Por eso, cualquier intento de regular legalmente la memoria ha de asentarse sobre la renuncia, práctica, por otro lado, en la que parece sentirse especialmente cómoda la progresía institucional de este país. Y, por eso, era inevitable la balbuceante alusión que la recién aprobada ley hace de la figura del maquis, esos guerrilleros cuya indómita rebeldía, paradojas de la vida, ha terminado siendo más incómoda para la pusilánime democracia que para el franquismo. Pero sobre todo, esto explica por qué los legisladores se contentaron con proclamar la injusticia –ya sabida por todos- de unos juicios sumarísimos que en ningún momento se plantearon anular: desautorizar aquellas sentencias hubiera sido deslegitimar plenamente a quién las dictó, a quien firmó tantas condenas de muerte, a quien designó a su sucesor, a quien restableció la monarquía que hoy, nos repiten, a todos nos cobija.
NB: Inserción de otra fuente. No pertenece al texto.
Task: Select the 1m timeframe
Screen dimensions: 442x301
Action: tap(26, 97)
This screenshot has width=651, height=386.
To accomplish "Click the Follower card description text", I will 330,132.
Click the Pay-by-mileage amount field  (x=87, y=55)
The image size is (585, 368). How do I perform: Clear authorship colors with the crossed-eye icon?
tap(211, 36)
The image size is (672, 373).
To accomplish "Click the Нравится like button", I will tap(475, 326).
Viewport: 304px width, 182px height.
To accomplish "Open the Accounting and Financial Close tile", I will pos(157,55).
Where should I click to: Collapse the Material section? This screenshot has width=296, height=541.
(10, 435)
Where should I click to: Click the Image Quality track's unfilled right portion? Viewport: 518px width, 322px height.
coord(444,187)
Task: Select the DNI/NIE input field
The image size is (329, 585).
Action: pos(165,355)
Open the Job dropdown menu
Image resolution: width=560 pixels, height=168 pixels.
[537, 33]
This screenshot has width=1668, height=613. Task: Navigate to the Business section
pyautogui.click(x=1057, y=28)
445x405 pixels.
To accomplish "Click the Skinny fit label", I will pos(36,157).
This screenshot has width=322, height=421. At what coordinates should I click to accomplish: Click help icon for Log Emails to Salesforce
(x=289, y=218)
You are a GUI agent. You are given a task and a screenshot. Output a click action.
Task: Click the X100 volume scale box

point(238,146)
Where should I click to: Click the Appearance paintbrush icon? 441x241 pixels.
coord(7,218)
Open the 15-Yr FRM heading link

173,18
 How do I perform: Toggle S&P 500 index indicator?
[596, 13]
Anular los juicios suponía, pues, desenterrar demasiados muertos y excesivas preguntas. ¿Qué fue de aquellos obreros muertos en Vitoria? ¿Por qué Manuel Fraga se convirtió en prohombre de la patria en lugar de pasar al banquillo de los acusados? ¿Cómo pudo ser posible que cuarenta años de ignominia asesina se saldaran con el estribillo ingenuo de una libertad sin ira?

Simónides utilizó por primera vez ante testigos su arte de la memoria en Tesalia, para poder identificar los cuerpos sin vida del noble Scopas y su hijo destrozados por un derrumbe. Sin embargo, la memoria de Estado lejos de devolver el rostro a los fallecidos, siempre termina guardando algún cadáver en los rincones del olvido. La memoria de antaño o la de hoy. La que aspira a poner punto final cuanto antes al renovado afán por desenterrar el recuerdo de tanta fosa común perdida. O el silencio que evita pronunciar el nombre de Angel Berrueta, el panadero asesinado en Iruñea, cuando nos evoca toda la tragedia del 11-M. Y es que algunas muertes son menos que nada. Simplemente pasan.